A method for manufacturing a wiring board according to. 4. In the step of adhering the insulating substrate, the provisional substrate and the conductive thin film are adhered to each other by using a thermoplastic resin, the thermoplastic resin is softened, and the provisional substrate and the conductive thin film are heated by applying heat to the temporary substrate. 3. The method for manufacturing a wiring board according to claim 2, wherein the adhesive force or the adhesive force is reduced. 5. A tape-shaped insulating substrate that is long in one direction is used as the temporary substrate, and in each of the steps, while the tape-shaped insulating substrate wound on a reel is being wound on another reel.

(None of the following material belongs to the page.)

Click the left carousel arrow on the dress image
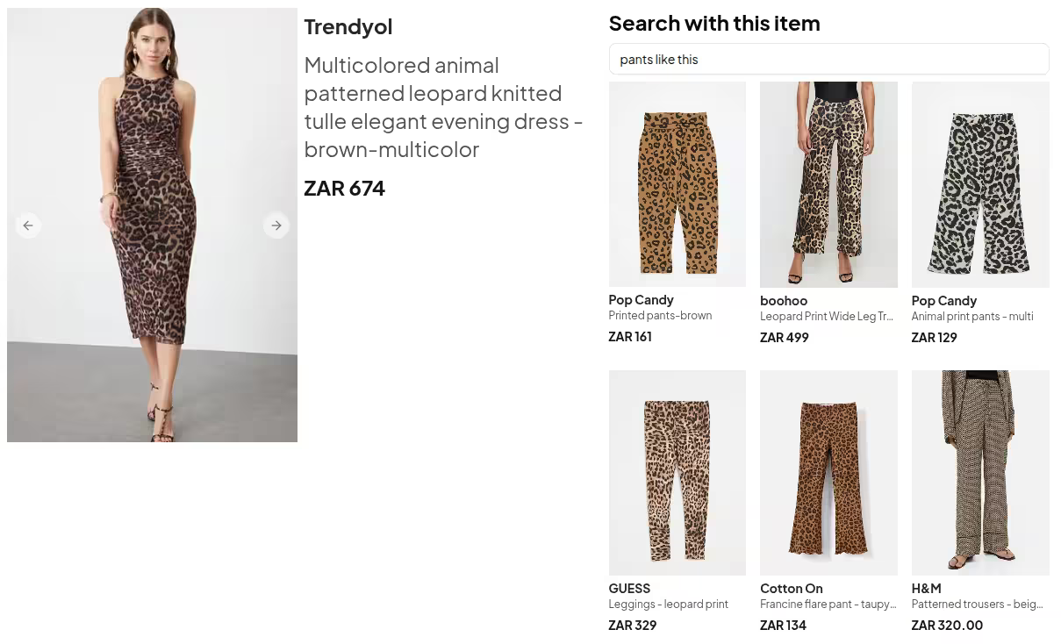 [28, 225]
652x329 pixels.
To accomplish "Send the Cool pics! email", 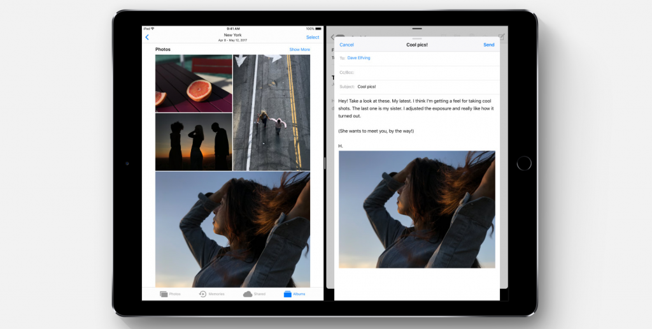I will click(x=488, y=45).
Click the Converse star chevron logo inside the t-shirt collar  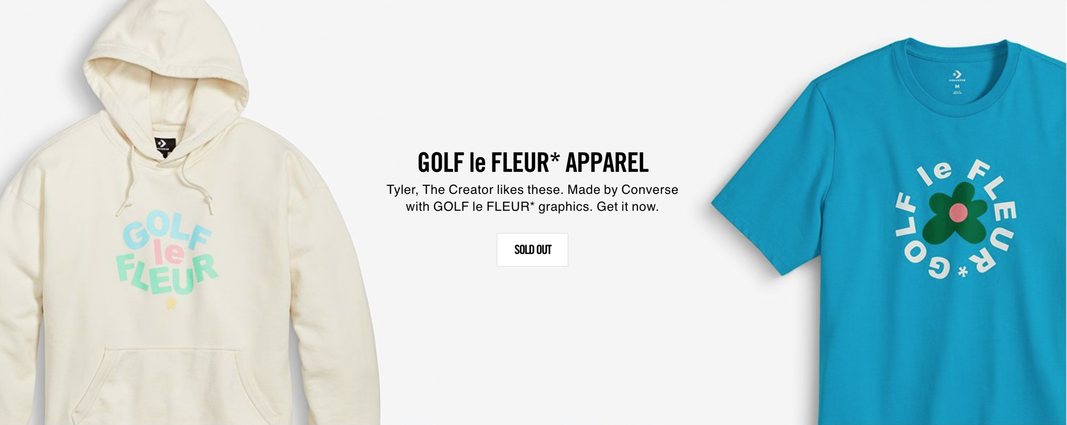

It carries out, The manufacturing method of the wiring board of any one of Claim 1 thru | or 4 characterized by the above-mentioned. 6. A wiring board in which wiring is provided on one surface of an insulating substrate via an adhesive, and a plating resist is provided between the wirings, wherein the wiring and the plating resist are the insulating substrate. A wiring board, which is obtained by transferring a material provided on a conductive thin film provided on the surface of a temporary substrate prepared separately from the temporary board, to the one surface of the insulating substrate via an adhesive.